Wilson’s departure comes after Fonterra chief executive Theo Spierings announced he would step down from his role later this year.
The Fonterra boss, originally from the Netherlands, has been at the helm since 2011 and is the highest paid executive in New Zealand pocketing an $8 million a year salary.
The chief executive before him was Andrew Ferrier, who moved to New Zealand from Canada.
Regional Economic Development Minister Shane is now calling for Fonterra’s new chairman to ensure the next Fonterra chief executive is a New Zealander.
“Serve us up preferably a Kiwi who comes around with a pair of dehorners and uses them liberally to slash the corporate culture of Fonterra.”
A Fonterra spokesman said none of the board including the new chairman were available to comment.
Jones said he wished Wilson a speedy recovery.
Jones had called for Wilson to stand down last month.
“I’m worried about the absolute absence of accountability for the enormous amounts of dough that the current Fonterra chairman has presided over,” Jones told media in June.
His comments were supported by Acting Prime Minister Winston Peters, who said Jones’ didn’t need to apologise for his comments as they were “seriously accurate”.
Minister of Agriculture Damien O’Connor would not comment other than sending a tweet wishing Wilson the best.
Fonterra’s share price on the NZX was unchanged in early morning trading.
All the best to John Wilson for a fast recovery. Thanks for all the hard work on behalf of farmers.
— Damien O’Connor (@DamienOConnorMP) 26 de julio de 2018
Wilson has been under fire after the dairy co-operative wrote down more than $400 million from its troubled China investment, Beingmate, earlier this year recording a half-year loss of $348m.
It was also ordered to pay out $183m to global infant formula maker Danone for the 2012 botulism scare.
But former Fonterra director Ian Farelly called Wilson a “champion bloke and a great director”.
Fonterra was a better co-operative for having Wilson on the board, he said.
“He put Fonterra 100 per cent first and if he’s stepping down for health reasons, that’s bloody sad.”
Monaghan as the number one successor for replacing Wilson, he said.
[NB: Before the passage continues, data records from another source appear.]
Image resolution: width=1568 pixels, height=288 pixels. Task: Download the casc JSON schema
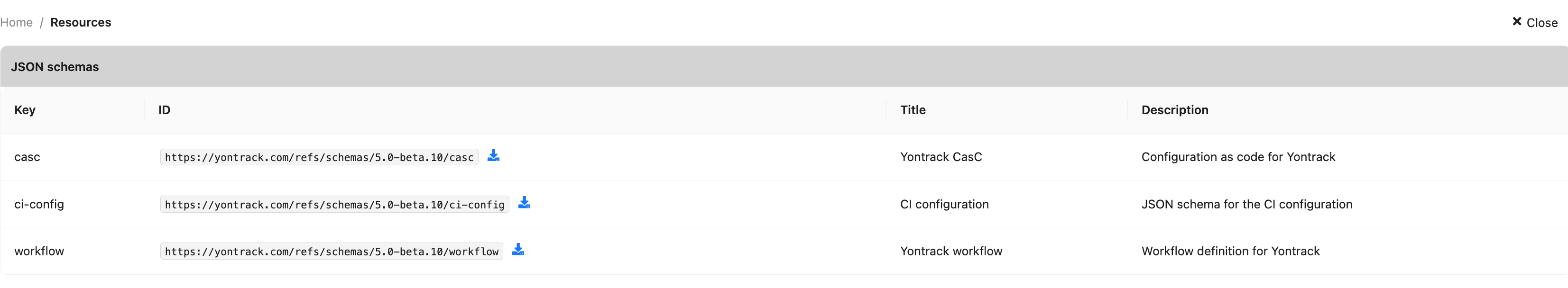coord(493,155)
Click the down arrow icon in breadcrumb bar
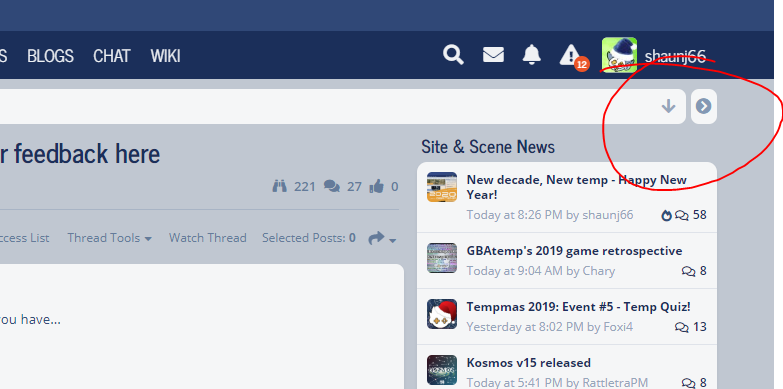 point(668,106)
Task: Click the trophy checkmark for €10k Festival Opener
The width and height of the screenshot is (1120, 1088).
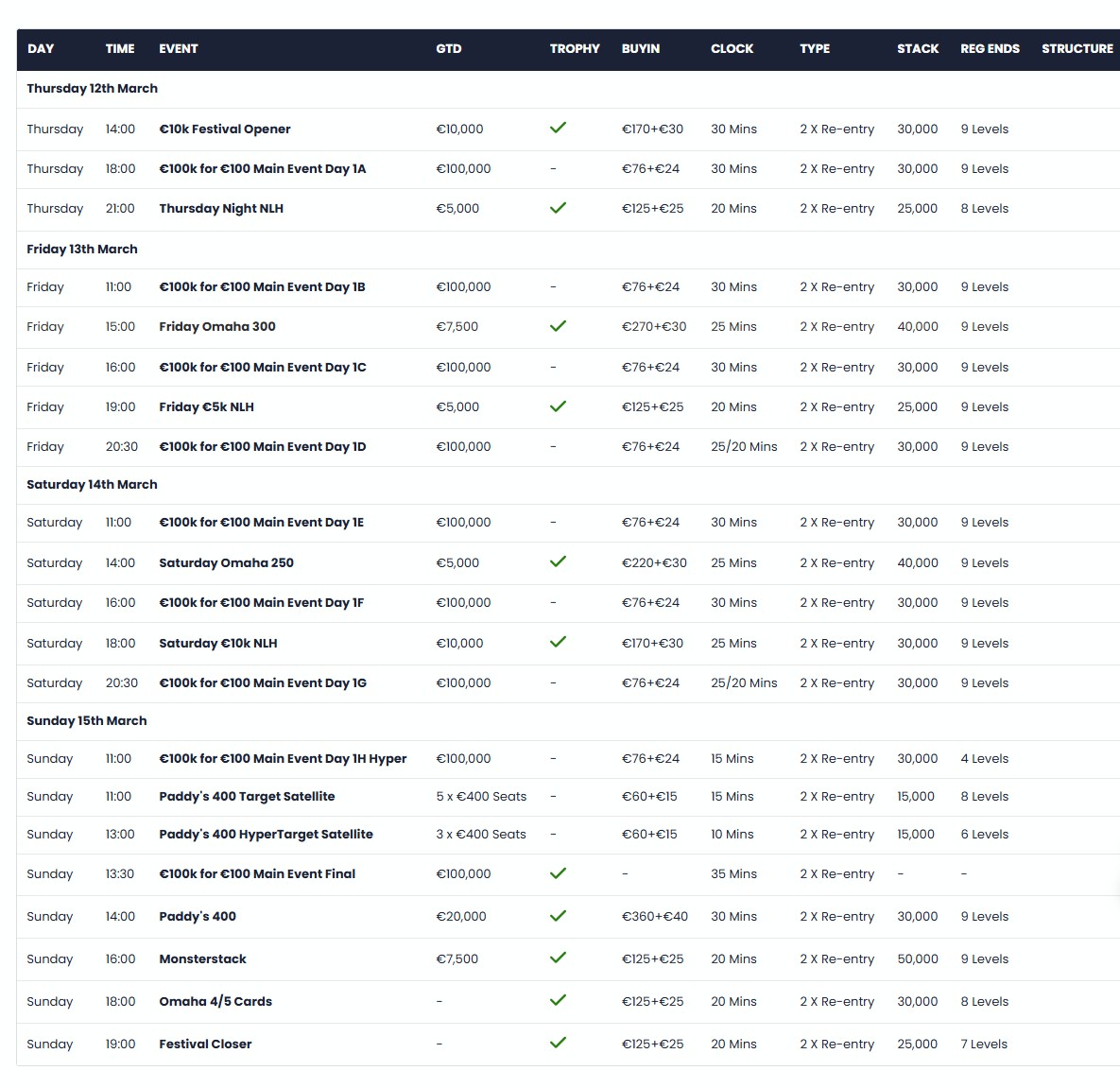Action: [558, 128]
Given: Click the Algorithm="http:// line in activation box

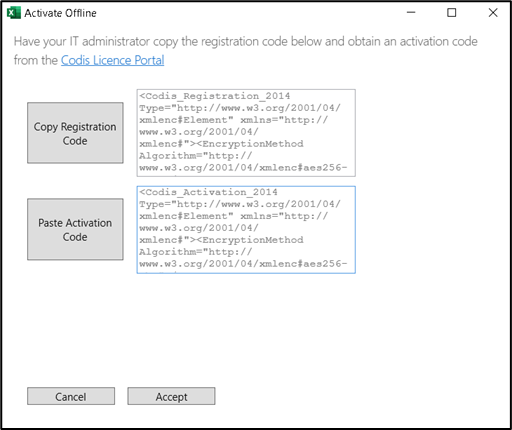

“He’s totally well equipped, definitely the best guy and he’ll do a great job.”
Former Agriculture Minister National MP Nathan Guy said he had worked closely with Wilson.
Wilson showed good leadership through a number of crisis the co-operative had faced such as the 2012 botulism scare, the 1080 contamination threat in 2014 and a dairy price slump that occurred around the same time.
Wilson helped Fonterra improve its internal systems to be more resilient and stood by farmers when times were tough, Guy said.
“He was in touch with the hardship that the farmers were feeling,” Guy said.
Monaghan had strong international connections, which would serve Fonterra well, Guy said.
Monaghan grew up on a dairy farm and has current farming interests in the Wairarapa and Otago.
He has been closely involved in the process to appoint a new chief executive to Fonterra.
Federated Farmers hailed Wilson’s tenure atop New Zealand biggest company.
“John Wilson can leave feeling proud of the role he’s played in guiding the co-op in a time of volatile international markets and a host of local challenges,” Federated Farmers dairy chair Chris Lewis said.
Fonterra Shareholder’s Council chairman Duncan Coull said in stepping down, Wilson was doing what was right for himself, his family and the co-op.
“In my short time at the co-operative, I don’t know of anyone that’s given so much of their own time as John has for such a long period,” Coull said.